Wednesday, August 22, 2012

UK and EU: A Doomed Marriage?

With the Euro-crisis dragging on without any sign of resolution, even the most excitable journalists are beginning to get a bit fed up with waiting for nemesis. The most likely scenario is not a sudden collapse. The European elites are clearly willing to spend however many billions of Euros that are required to avert that possibility. They have also managed to convince their populations that such a collapse would be worse than the current impasse. So, crisis has become the new normal and we can expect it to drag on for many years. Europe will slowly stagnate. It won’t be until a new generation of politicians arise, without any commitment to the failed Euro-project, that a major change of direction becomes possible. The tragedy is that these politicians are most likely to come from the radical left or right, although in most cases the two polarities are difficult to tell apart.


This means that the UK finds itself shackled to a corpse and makes Daniel Hannan’s new book restating the case against British membership of the EU especially timely. He has called it A Doomed Marriage (and you can read an extract in the Daily Mail). The title comes from something he once heard about marriage guidance counsellors. They say, as long as the couple are still arguing, the marriage can be saved. The very fact of disagreement means both parties value the other’s opinion enough to want to change it. It is when they settle into silent contempt that the union is finished. And that is the attitude of the British towards the EU: icy distain. There is no longer even a token effort to put a positive case for rule from Brussels. Few think joining the EU has done us any good and, aside from a few harmless cranks (one of whom, regrettably, is deputy prime minister), British Euro-enthusiasm is dead. Particularly telling is the number of ex-Europhiles now claiming that they were sceptics all along. Our marriage with Europe has now got to the stage where the only reason we stay in is for fear of life outside . It is the equivalent of a warring couple sticking it out for the sake of the children.

Realising this, Dan has begun to develop a narrative for life outside the EU centred around our shared culture and strong trading relationships with the English-speaking peoples of North America, Australasia, India and (the honorary English-speakers) of Scandinavia. In parallel, his American bestseller, The New Road to Serfdom, warned Americans to avoid the mistakes of Europe. A Doomed Marriage catalogues the arguments that have been made in favour of the EU and systematically debunks them. We learn that we joined late in the day not because we deliberately stood aside, but because our constructive suggestions about what shape the nascent EU should take were ignored. Only when we ditched all our arguments and completely accepted the federalist model, common agricultural policy (“CAP”), external tariffs and the rest were we allowed to join. And yet, Euro-enthusiasts spent decades telling us we had to be in to have influence. After forty years, it is clear that our membership has had no influence at all. CAP still extorts money from consumers and third-world farmers, there is no single market in financial services (which the British are best at) and we have not been able to stall the constant flow of regulations from Brussels. To add pecuniary injury to diplomatic insult, we have been the largest net contributor to EU funds apart from Germany.
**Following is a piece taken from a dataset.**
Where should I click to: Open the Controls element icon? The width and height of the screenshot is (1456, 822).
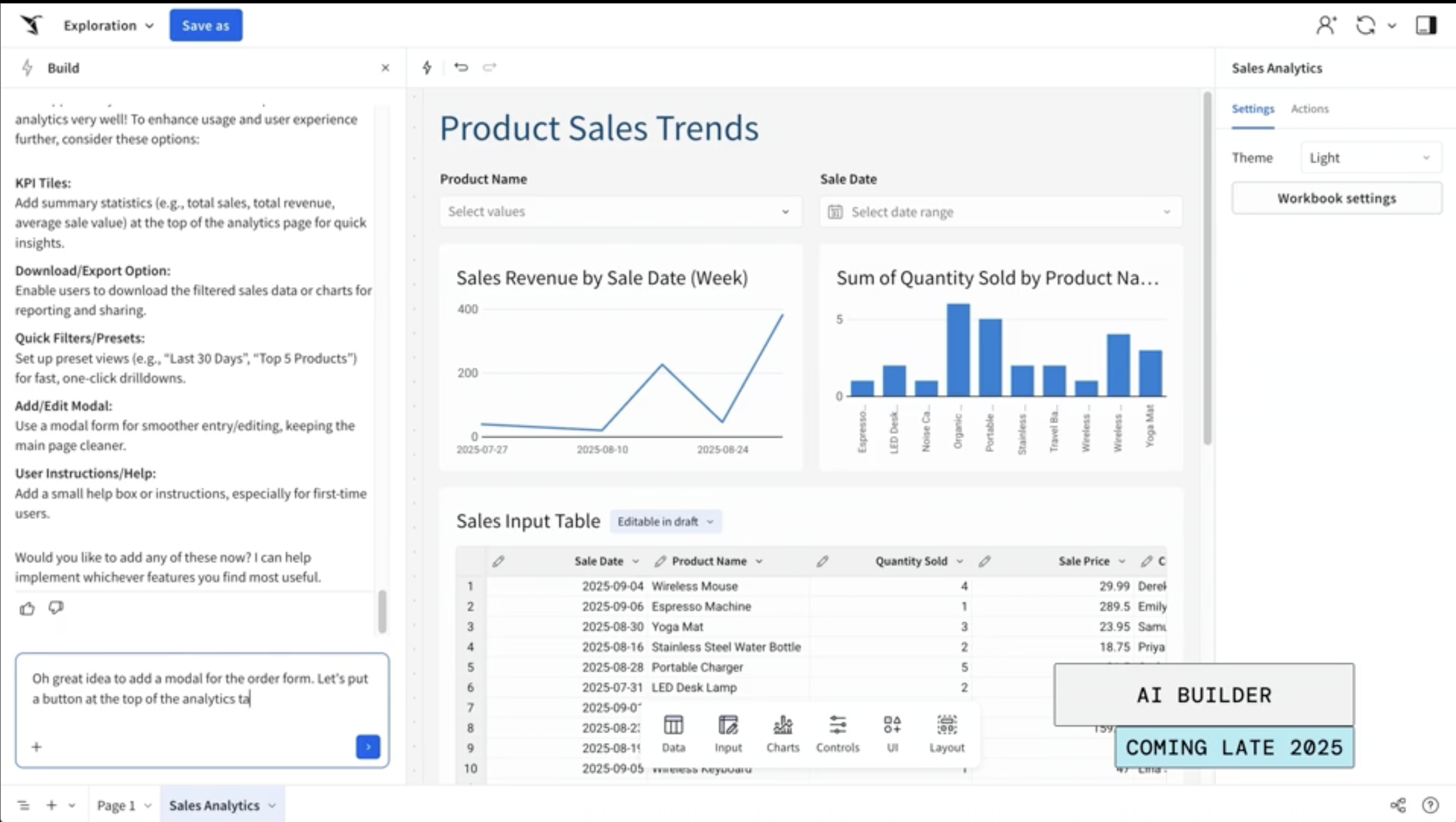point(837,733)
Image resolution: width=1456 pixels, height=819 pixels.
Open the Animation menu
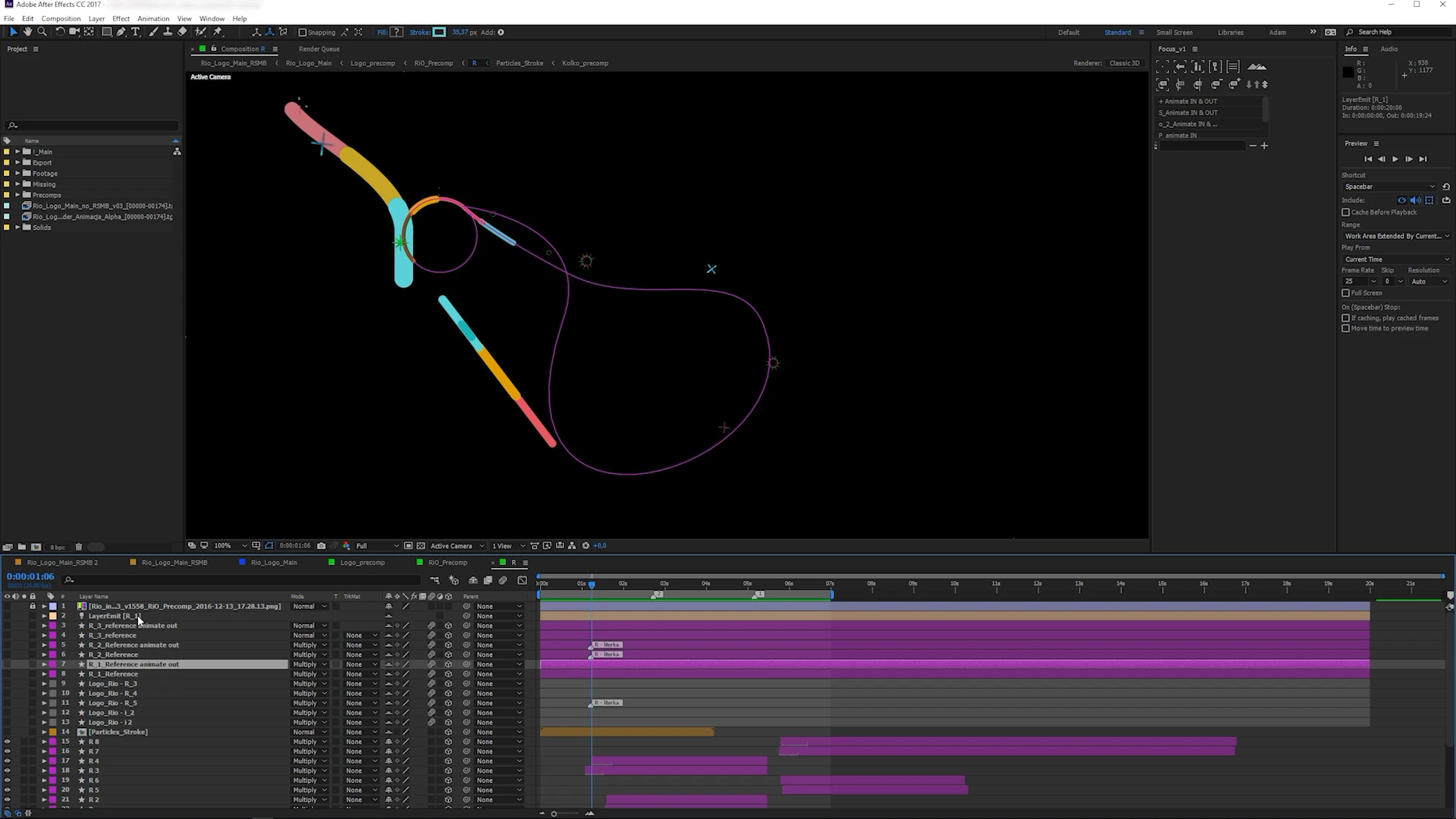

In his most shocking chapter, Dan explains how the EU has funnelled cash through charities like Oxfam and Friends of the Earth, to buy support. Millions of Euros are paid to these organisations who, in turn, provide useful propaganda. The same has long gone for Brussels journalists who are carefully cultivated in return for uncritical coverage. The EU has learnt the hard way that it is a waste of time trying to convince the public of its virtues. Referendum defeats in Ireland, Denmark, the Netherlands and France (all duly ignored) have put paid to that. Bankrolling pressure groups and NGOs serves the EU’s purposes much better. And there are now so many articulate people on the European payroll, it is hardly surprising that our elites cannot bring themselves to accept we are better off out.

The other main reason for Euro-enthusiasm that Dan identifies has been political tribalism. Never mind the arguments: the BBC, the intelligentsia and most politicians simply defined the EU as progressive, modern and moderate. They have dismissed the EU’s opponents as lunatics. Even though the sceptics have been proven right, it is very hard for the enthusiasts to admit this (see here for a pretty good example of Michael White both trying to claim he's a Eurosceptic himself and that Dan is nuts.  White is refreshingly ignorant of Dan's politics and assumes he's a social conservative on marriage.  Dan is actually a liberatarian supporter of gay marriage). After all, pro-Europeans would have to accept that they have been the lunatics all along and they have been the ones running the asylum.

Dan’s short book eloquently sets out what is wrong with the EU and our relationship with it. It is hard to escape the conclusion that Britain’s marriage to Brussels isn’t just doomed, it is abusive.